What do I do to maintain recovery day to day you ask?
It's all pretty simple stuff... and you know what they say: a simple program for complicated people.
There's one thing I've done since Day One at rehab and I haven't missed a day since: I journal. Every night I just write one page in a journal book — not a big page, just a page. Sometimes it's what I've done, what I could do better, what happened, what I can learn from, what I can own… whatever.
I find that if there's a theme for a few days or weeks then clearly there's something I need to address. I can't hide from myself in those pages. It's what keeps me accountable. Out of everything I've done in recovery this is the thing that I'm deadset scared to stop. My fear is that if I stop journaling I might start believing the bull@#$% I tell myself some days in order to get through.
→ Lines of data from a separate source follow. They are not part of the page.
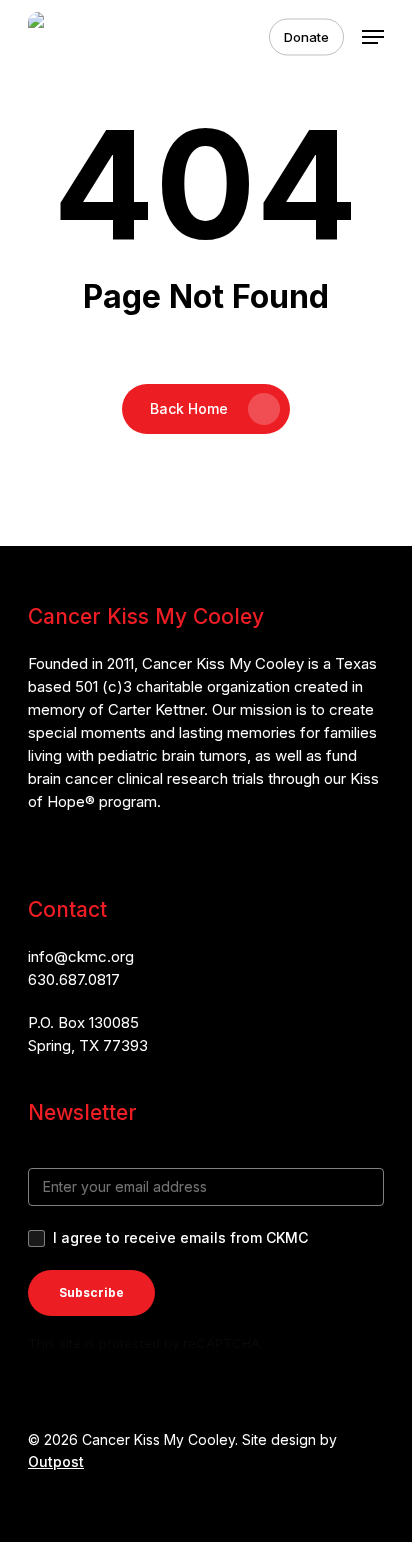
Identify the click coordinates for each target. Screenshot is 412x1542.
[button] (373, 37)
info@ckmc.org (81, 956)
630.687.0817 (74, 979)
Honesty has to be a cornerstone of my life or I'm in real trouble and the journal is where I'm forced into honesty… even if it takes a few days or weeks to happen. This is where that gets highlighted which forces me to either take action or risk falling into the same old ways because if I don't continually assess my behaviours in recovery then I might just lose it.
A lot of people say they have trouble journaling, that they don't know how to journal. My advice, just start putting words on a page and the rest will follow. It's not about what you write, how much you write or how long you write for — it's about the ritual. About reflecting on your day, exploring your thoughts and letting them out, giving them an escape and freeing them from your head.
Maybe you start with the first word that comes into your head. Maybe you put random words on the page or start writing about what happened that day and let the rest flow. In rehab we had to journal every night and hand them in each morning. It was a communication between us and our counsellors and it's still how I write my journal today, like I'm telling someone else what's happening for me. It forces me to describe things more, to think about it more and try to make more sense of things.
There's another benefit I find: it clears my head before I go to sleep, stops the ruminating thoughts, helps me make sense of the day so I can leave today where it is and get some sleep to start tomorrow fresh. Another way of using a journal is to keep a notepad beside the bed and if you wake up in the middle of the night you write your thoughts down straight away — get the thoughts out of your head so you can get back to sleep.
I also try to keep a routine. I aim to exercise every morning or else my day just isn't the same. If that's a walk, a swim, some weights or a half hour on the exercise bike. It doesn't matter what it is, I just need to get up and moving.
That's what helps me get rid of excess energy, gets my breathing in a rhythm and is like a moving meditation where my thoughts get time to find some order so I start my day focused. Getting the NA Just For Today emailed to me each day helps too. I read that before I exercise which helps me set an intention for the day.
That's the simple stuff I do and it works for me. That's what's important — finding what works for you.
*Names have been changed to protect privacy.